‘Bajamar’, la aventura canaria de Vázquez-Figueroa

Alberto Vázquez-Figueroa no ha tenido que fabular mucho para toparse con la gran aventura que recoge en su nueva novela, Bajamar. El escritor ha mirado a sus propias raíces para rescatar historias familiares de supervivencia, persecución y emigración. Un pasado que comparte con muchos canarios.

Carmen Delia Aranda
CARMEN DELIA ARANDA

Su nuevo libro trata de Canarias y de la emigración que provocó la Guerra Civil y la posguerra. Historias que le son muy próximas y que, al igual que les ocurrió a muchos isleños, marcaron su pasado familiar.

«Venezuela fue el sueño de todos, también para buena parte de mi familia: mi tío, mi abuelo, mi hermano y yo mismo vivimos en Venezuela. Era un lugar maravilloso que te ofrecía todas las oportunidades. Con el paso del tiempo todo el mundo tuvo que regresar a España. El hambre es ahora para ellos y este es ahora el paraíso para los emigrantes», cuenta el escritor acerca de su libro, quizá, más personal. «Para mí es una novela importante.
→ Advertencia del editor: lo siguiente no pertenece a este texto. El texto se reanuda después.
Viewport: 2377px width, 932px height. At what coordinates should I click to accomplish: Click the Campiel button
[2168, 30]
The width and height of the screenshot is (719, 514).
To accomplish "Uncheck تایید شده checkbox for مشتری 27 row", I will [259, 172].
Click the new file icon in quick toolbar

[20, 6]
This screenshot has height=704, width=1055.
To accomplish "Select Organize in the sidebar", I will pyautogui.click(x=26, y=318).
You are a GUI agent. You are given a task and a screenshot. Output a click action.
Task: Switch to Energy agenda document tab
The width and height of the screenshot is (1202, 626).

Hablo de mi madre, de cómo se crió en Lobos. Lo que sufrió. Cuando estalló el golpe de estado en Tenerife, yo no había nacido. Con aquel hambre que se pasaba, mi tío jovencito y mi madre iban a la plaza de toros a coger gatos que acababan en la cazuela. El gato me llamaron durante muchos años. Eso fue antes de nacer, luego me he alimentado se serpientes y de bichos, pero no de gatos», bromea el escritor que en Bajamar relata la dureza de la represión franquista en Canarias. «Fue muy dura y muy oculta», subraya Vázquez-Figueroa. En su opinión, la guerra no se vivió en el campo de batalla pero se cobró muchas víctimas. «Los que eran de derechas aprovecharon para quitarse de enmedio a los que molestaban. La gente delataba a los demás para que a ellos no se los considerara rojos, porque eras de los rojos o de los azules», comenta el autor, que recuerda que en las islas hay pocos enterramientos de víctimas de la dictadura porque «se les solía tirar al mar con una piedra. Ahora aparecen cadáveres en pozos, pero el 90% de los represaliados canarios desaparecieron en el mar», asegura.
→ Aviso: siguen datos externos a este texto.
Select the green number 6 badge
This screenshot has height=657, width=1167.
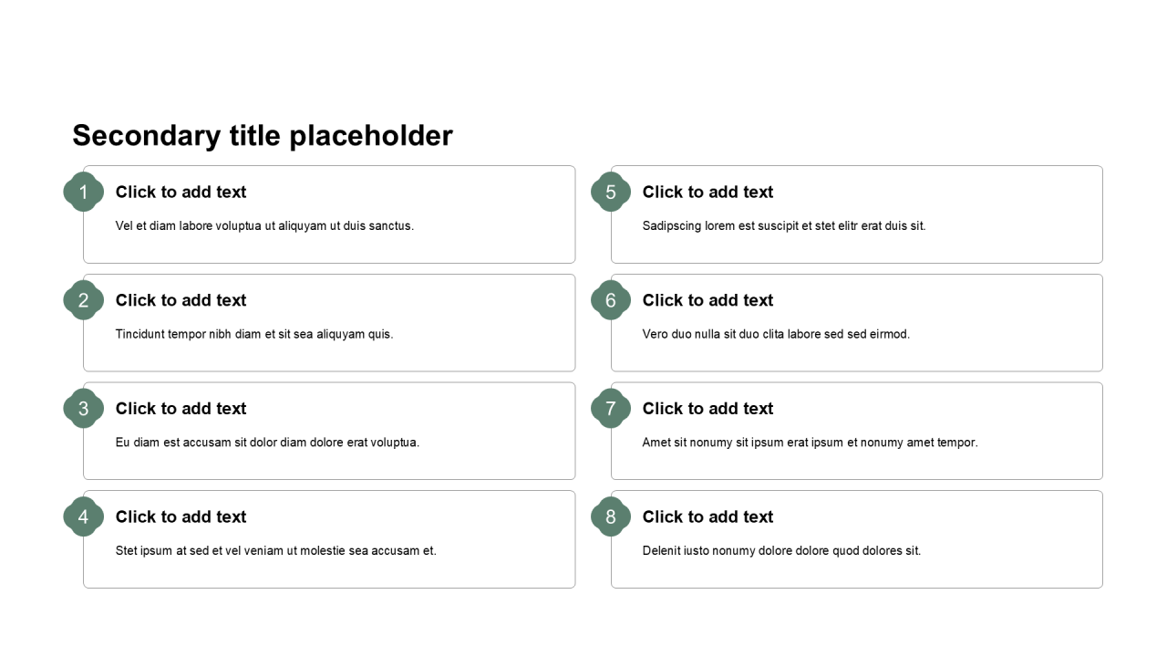[x=611, y=300]
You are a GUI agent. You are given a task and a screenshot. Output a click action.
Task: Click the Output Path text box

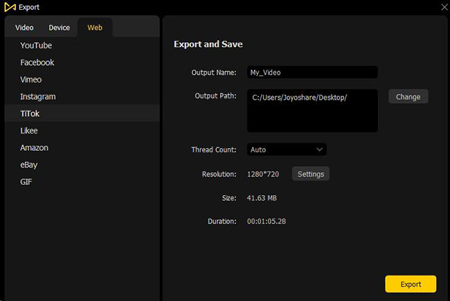pyautogui.click(x=312, y=111)
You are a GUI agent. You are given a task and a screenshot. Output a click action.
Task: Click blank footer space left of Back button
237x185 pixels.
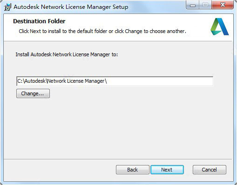59,170
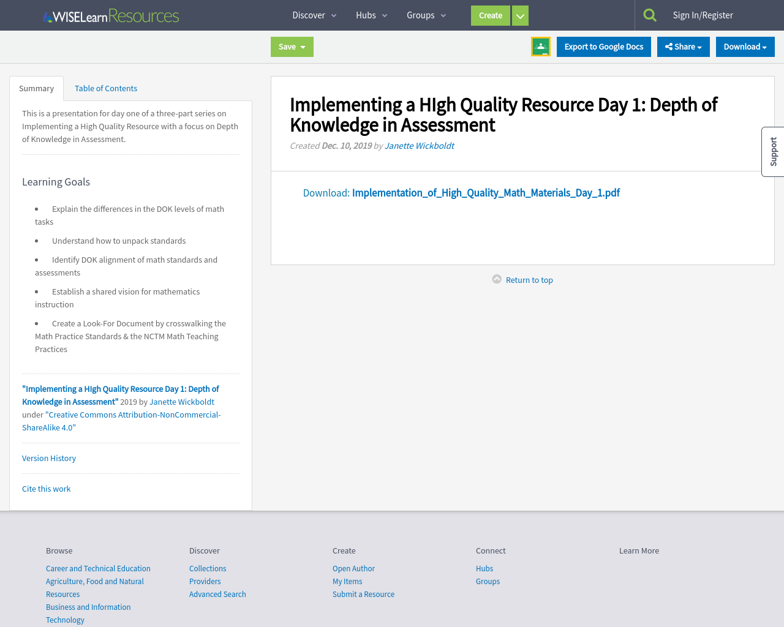Click the Cite this work link
The height and width of the screenshot is (627, 784).
click(46, 489)
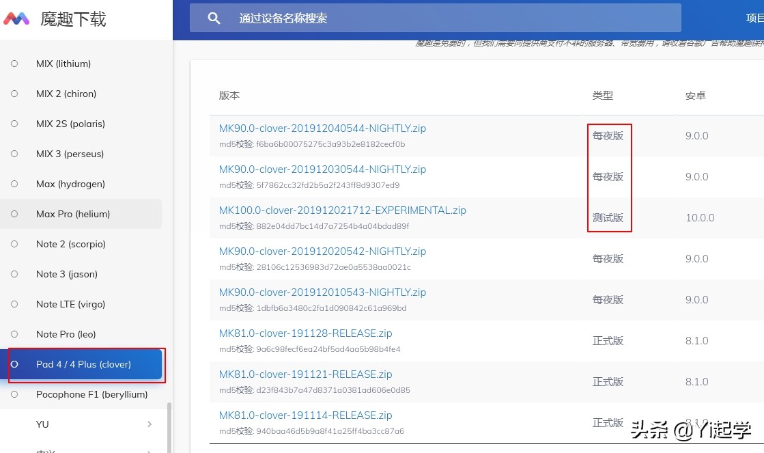Click the 安卓 column header

point(695,96)
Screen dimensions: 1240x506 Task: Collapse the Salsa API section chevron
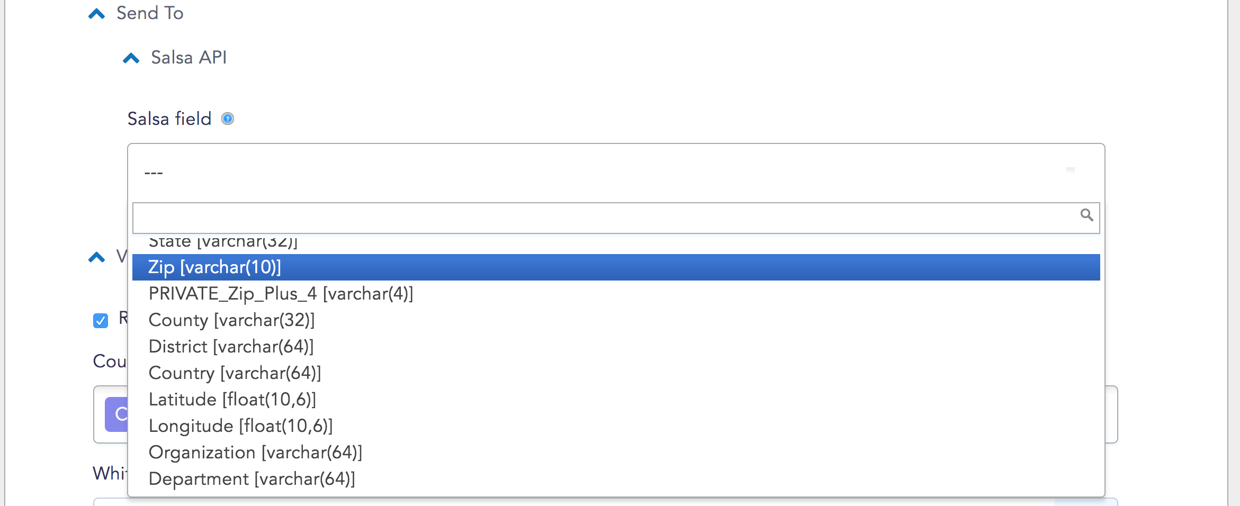[x=131, y=58]
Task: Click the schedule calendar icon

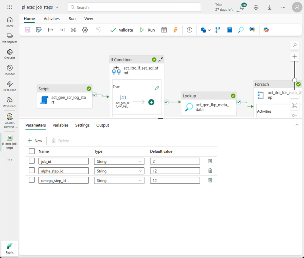Action: tap(164, 30)
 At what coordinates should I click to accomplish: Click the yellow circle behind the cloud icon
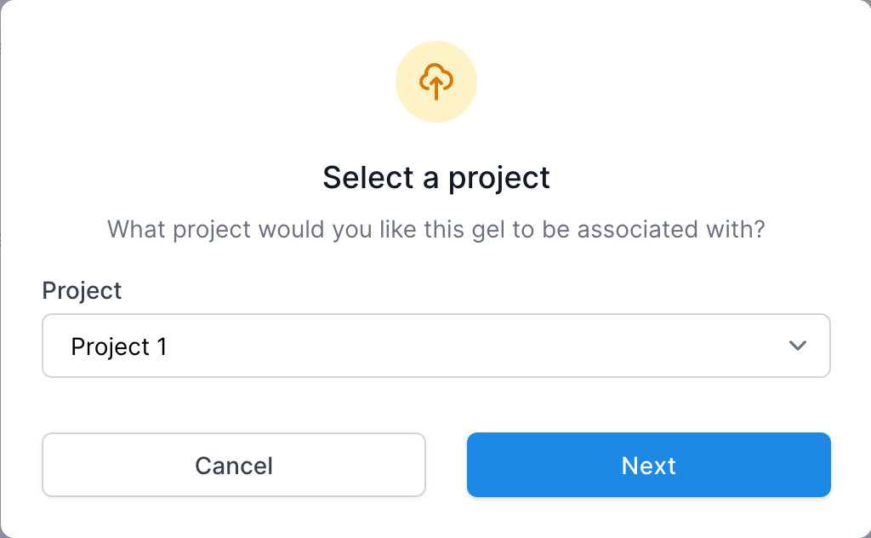[x=436, y=82]
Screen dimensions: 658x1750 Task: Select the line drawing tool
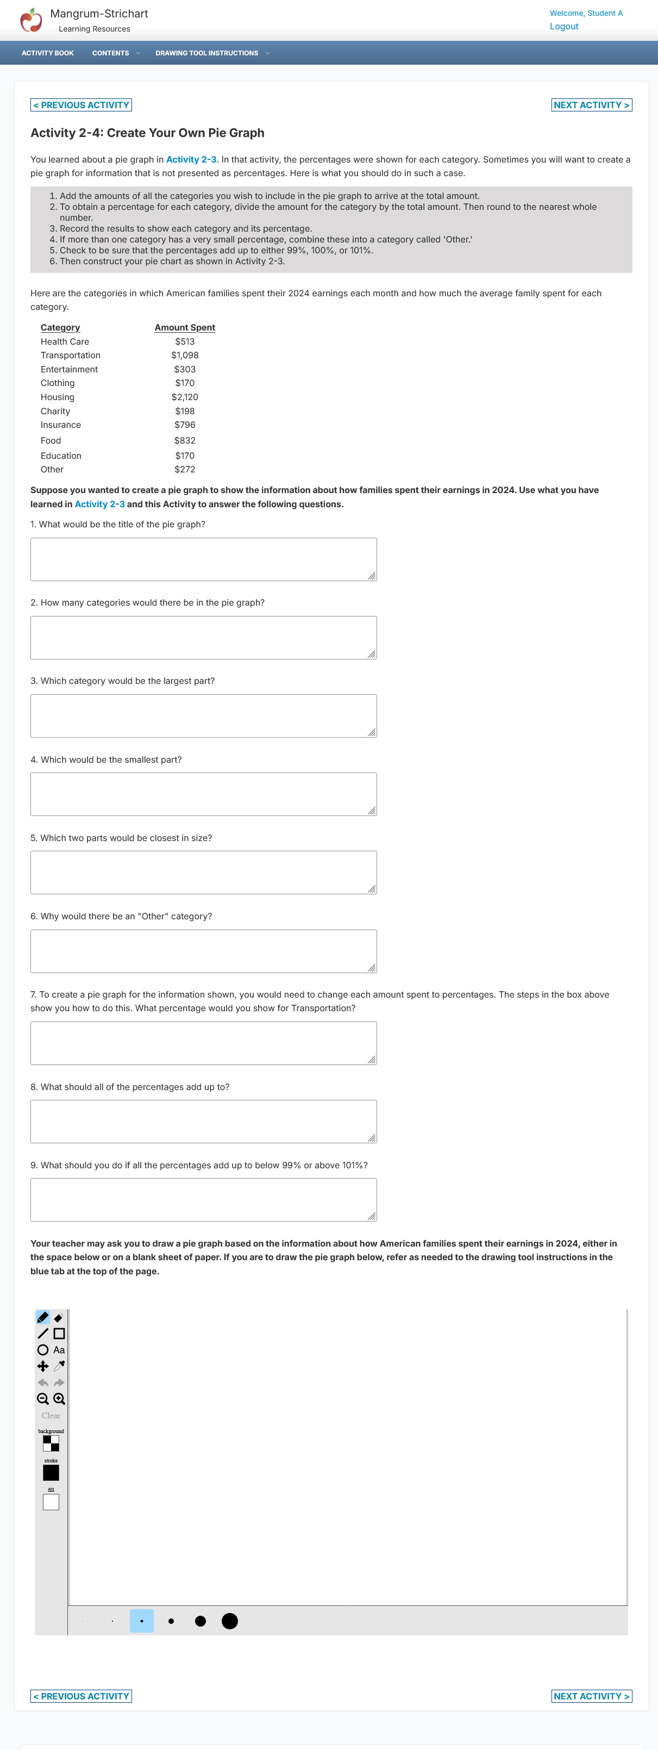coord(43,1334)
«La novela trata el tema de las represalias y de los que tuvieron que marcharse para volver después. Parto de la historia de mi familia pero está totalmente novelada», aclara el tinerfeño desde su casa de Madrid.
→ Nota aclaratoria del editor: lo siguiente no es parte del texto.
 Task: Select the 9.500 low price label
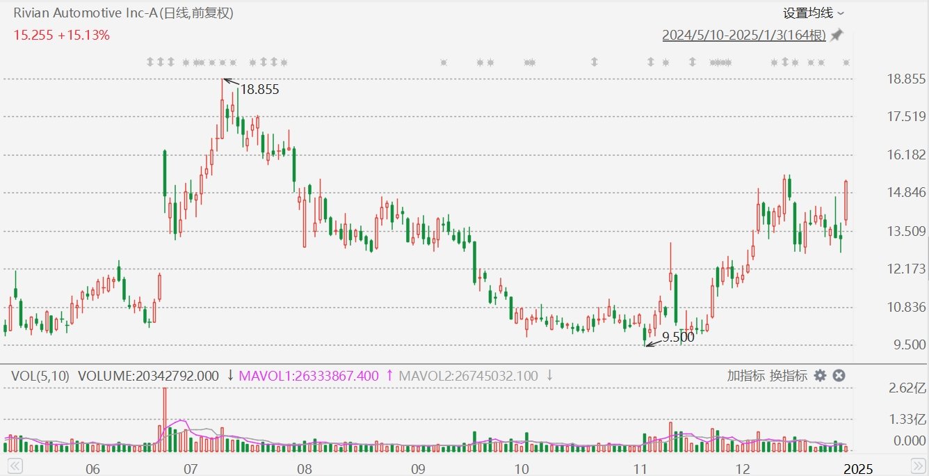(677, 338)
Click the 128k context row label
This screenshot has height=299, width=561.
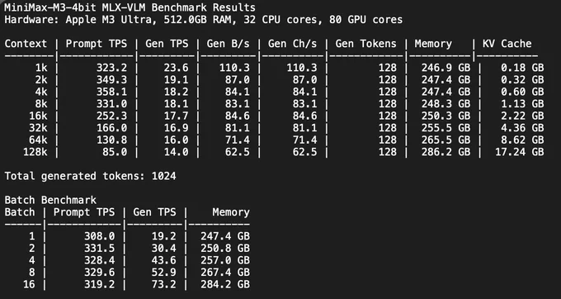coord(35,152)
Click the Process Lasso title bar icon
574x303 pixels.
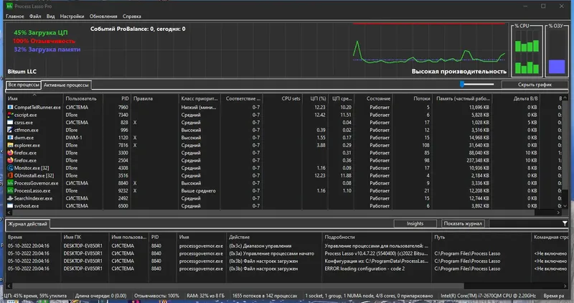coord(9,6)
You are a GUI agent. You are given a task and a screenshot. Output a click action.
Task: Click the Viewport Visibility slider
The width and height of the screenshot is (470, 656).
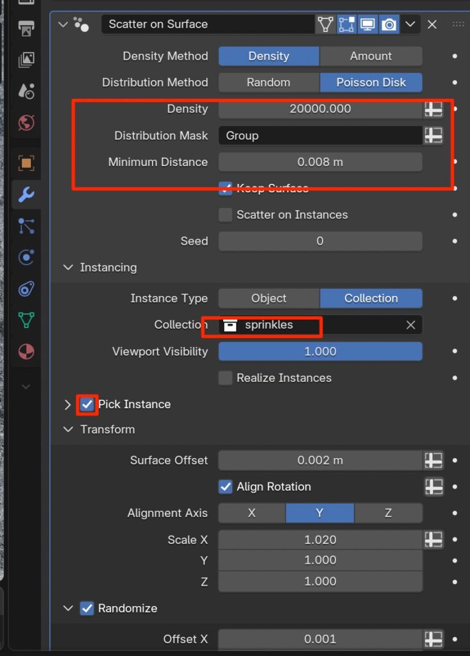pyautogui.click(x=320, y=352)
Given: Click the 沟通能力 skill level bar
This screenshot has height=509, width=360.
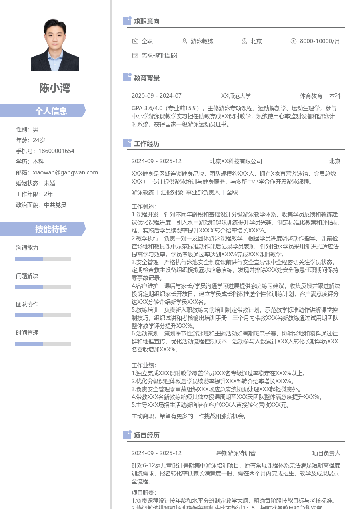Looking at the screenshot, I should (x=43, y=259).
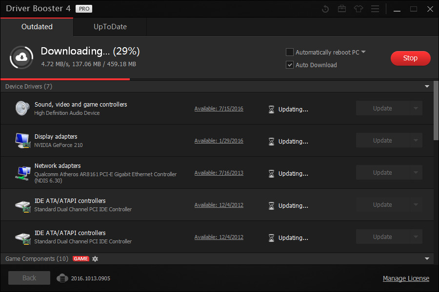Viewport: 439px width, 292px height.
Task: Select the Outdated tab
Action: pyautogui.click(x=37, y=27)
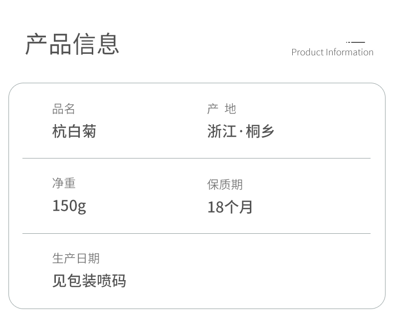The width and height of the screenshot is (394, 321).
Task: Click the city text 桐乡
Action: coord(260,132)
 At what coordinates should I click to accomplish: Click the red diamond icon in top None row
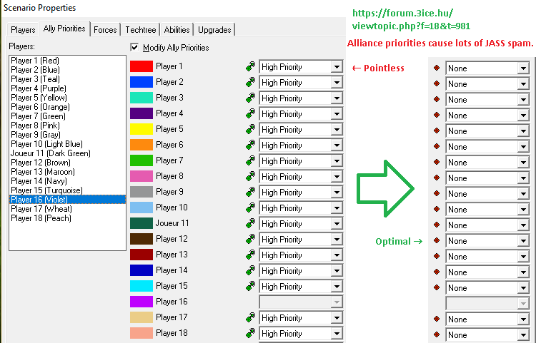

Sin embargo, la historia de su familia es muy emocionante. «Mi abuelo fue uno de los presos políticos que huyó en el vapor Viera y Clavijo. Se fugó en el barco de Villa Cisneros, donde lo tenían preso con otros represaliados. Se rebelaron y huyeron en el barco. Tuvo que irse a México porque estaba condenado por piratería», dice. «Es una pura aventura lo que sufren como la de mi tío; metido en un barquito de vela desde Canarias a Venezuela», comenta sobre una novela centrada en el «vaivén de la vida».